Although common law generally holds publishers responsible for the content that they publish, the Communications Decency Act (“CDA”) gives website operators broad protection from liability for content posted by users. Courts have applied the CDA in favor of website owners in nearly 200 cases, including cases involving Google, Facebook, MySpace, and even bloggers for content posted by their co-bloggers. Commentators hail the CDA as the legal framework that made possible the rise of social media. CDA immunity, however, is not limitless. For example, as the Ninth Circuit explained in Fair Housing Council of San Fernando Valley v. Roommates.com, where “a website helps to develop unlawful content,” it loses CDA immunity “if it contributes materially to the alleged illegality of the conduct.” Two recent cases illustrate how websites can lose CDA immunity as a result of contributing to offending content.
The district court in Levitt v. Yelp considered business owners’ claims that Yelp manipulated Yelp pages, rankings, and reviews in an extortionate manner that violated California’s unfair business practices law.
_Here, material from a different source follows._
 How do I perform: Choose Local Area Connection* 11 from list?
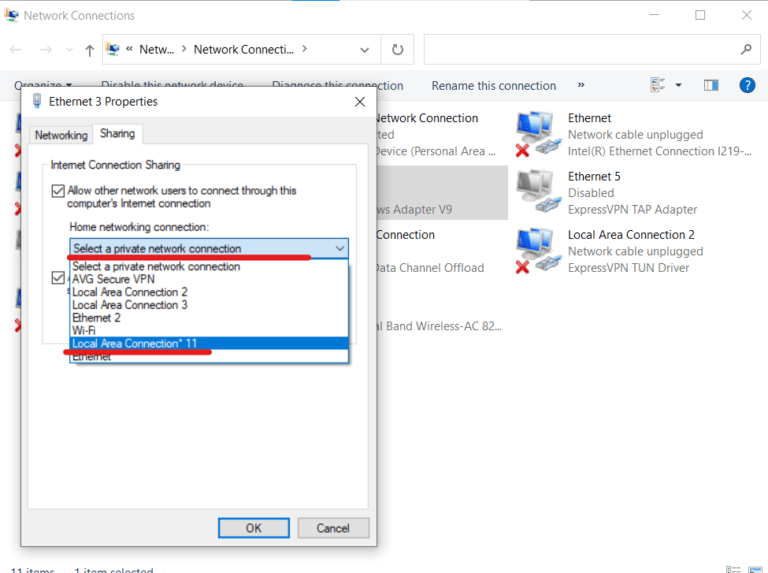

Plaintiffs alleged that Yelp threatened to, and did, take down positive reviews if plaintiffs did not buy ads, and that Yelp’s salespeople manipulated rankings on Yelp. The court first rejected Yelp’s jurisdictional argument that the CDA prevented the court from hearing the claims. Second, the court held the CDA did not immunize Yelp because some of the claims focused on Yelp’s sales practices, and not merely Yelp’s editing or selective display of user reviews. The court dismissed the plaintiffs’ claims anyway— finding that they had not pleaded sufficient facts to show extortion by Yelp—but it gave the plaintiffs leave to amend.
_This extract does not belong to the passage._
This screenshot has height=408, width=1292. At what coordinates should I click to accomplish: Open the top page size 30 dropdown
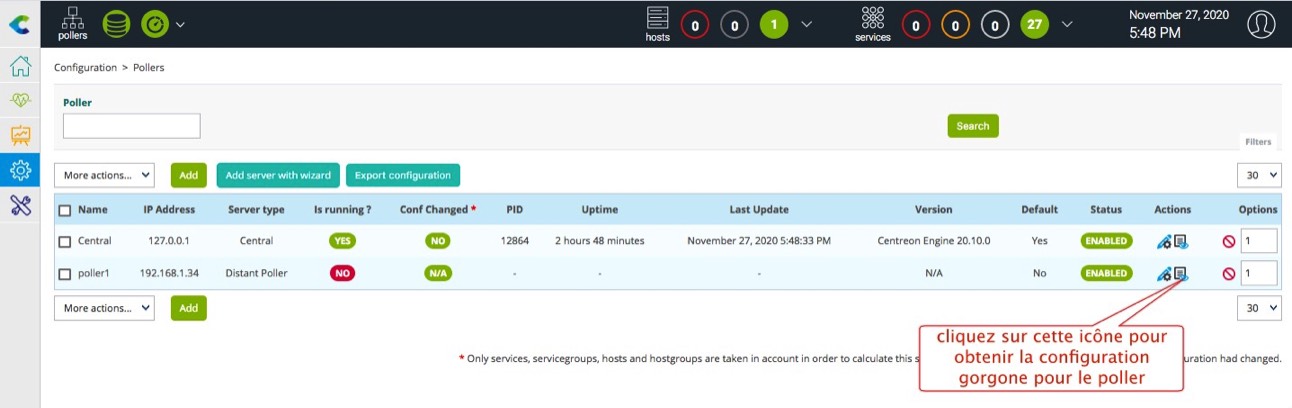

In Hill v. StubHub a North Carolina state court considered claims that StubHub violated state anti-scalping statutes. The court rejected StubHub’s CDA defense because StubHub’s service suggested that users input particular prices for Miley Cyrus concert tickets, and profited when they did. That StubHub suggested the illegal prices, monitored its inventory for particular events, and only made money if sufficient tickets were sold, and even then made a percentage of the ticket price, all meant StubHub “developed” the unlawful content: a system where users scalped tickets. The court explained that StubHub “encouraged, materially contributed to, and made aggressive use” of the pricing content posted by users, so StubHub could not avoid liability for it.
Together, the Yelp and StubHub cases show that CDA immunity, although critical for social media operators’ use of user-generated content, is not boundless. Sites can lose CDA immunity by directing or contributing to offending content or as a result of the actions of their salespeople.